Instructions for the task. Search the listing below for the string "agent", then copy every line it appears in.

Data shown.

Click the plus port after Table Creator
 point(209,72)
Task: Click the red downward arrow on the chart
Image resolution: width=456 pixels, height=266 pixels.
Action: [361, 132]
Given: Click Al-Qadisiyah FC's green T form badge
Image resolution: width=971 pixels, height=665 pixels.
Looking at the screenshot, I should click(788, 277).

---

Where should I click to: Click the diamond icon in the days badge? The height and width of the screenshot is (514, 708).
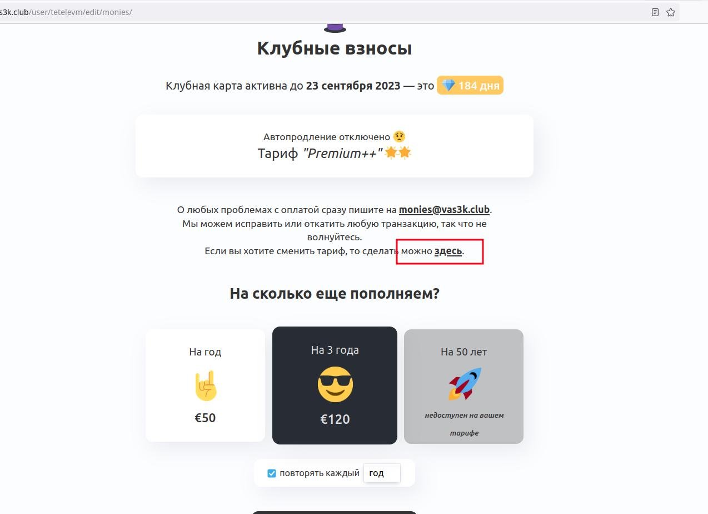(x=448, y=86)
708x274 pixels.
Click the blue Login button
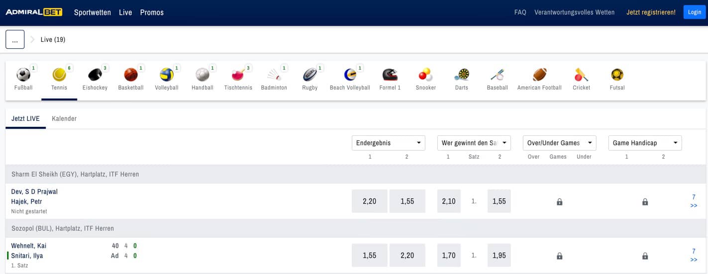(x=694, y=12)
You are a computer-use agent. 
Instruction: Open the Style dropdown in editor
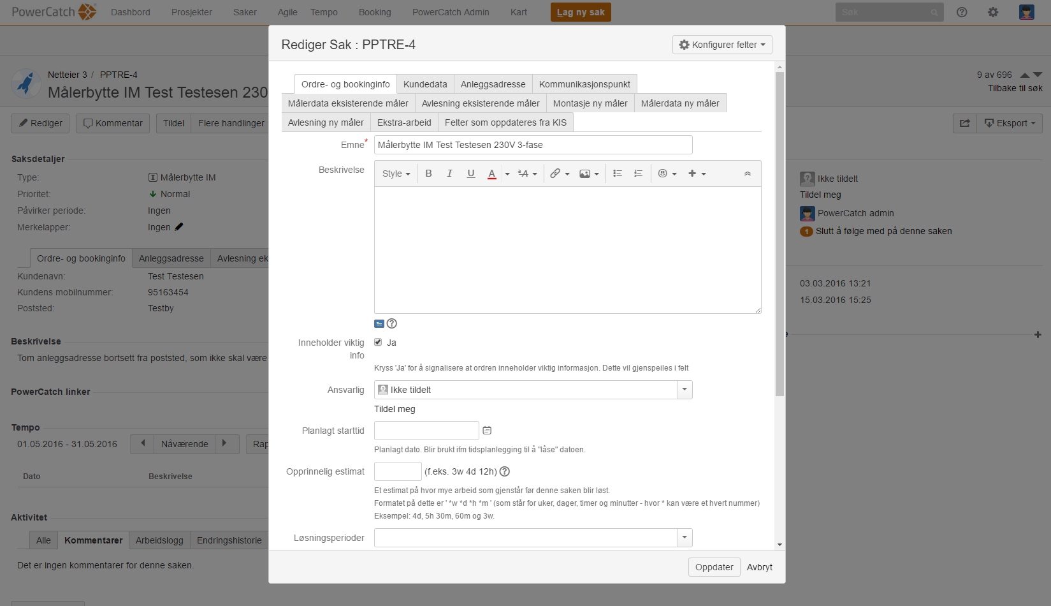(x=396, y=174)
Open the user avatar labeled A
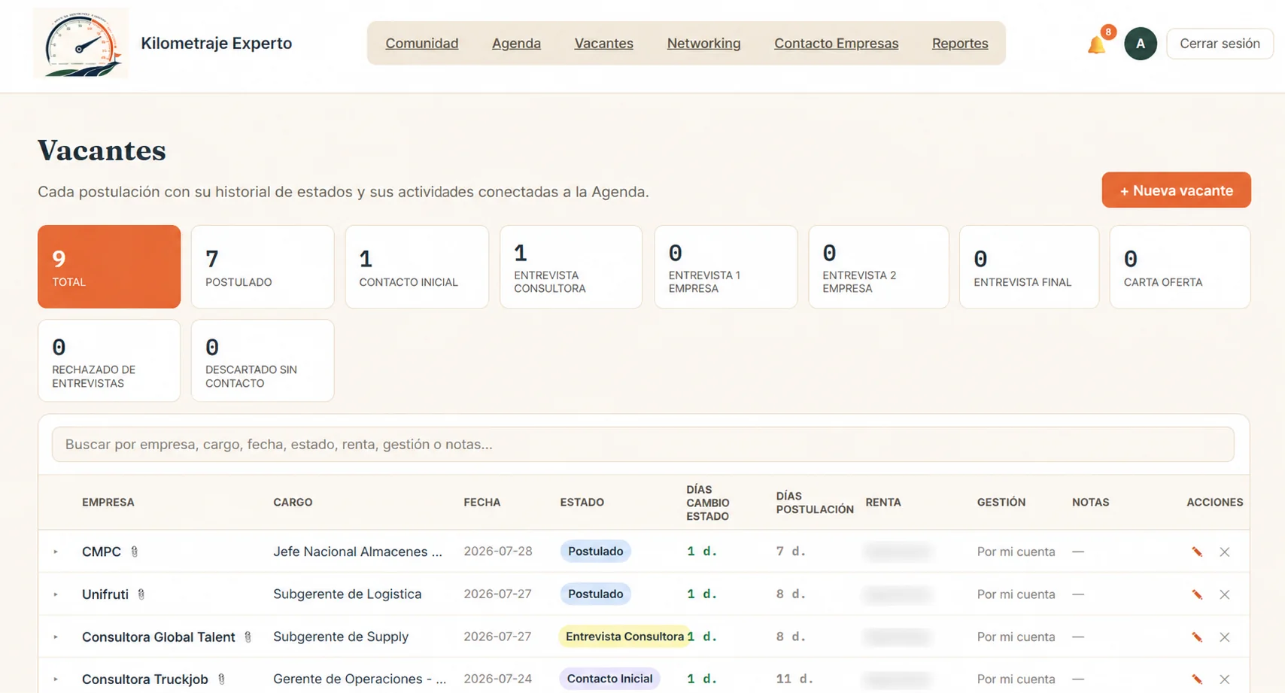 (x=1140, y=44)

==

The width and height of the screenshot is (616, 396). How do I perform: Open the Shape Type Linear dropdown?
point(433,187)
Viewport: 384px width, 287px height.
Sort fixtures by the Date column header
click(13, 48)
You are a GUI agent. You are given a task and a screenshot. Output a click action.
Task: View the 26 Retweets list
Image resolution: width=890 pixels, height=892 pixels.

Reply to the task.
You are a computer-use agent. 
You are a GUI agent. You are given a task and a screenshot. Output a click action.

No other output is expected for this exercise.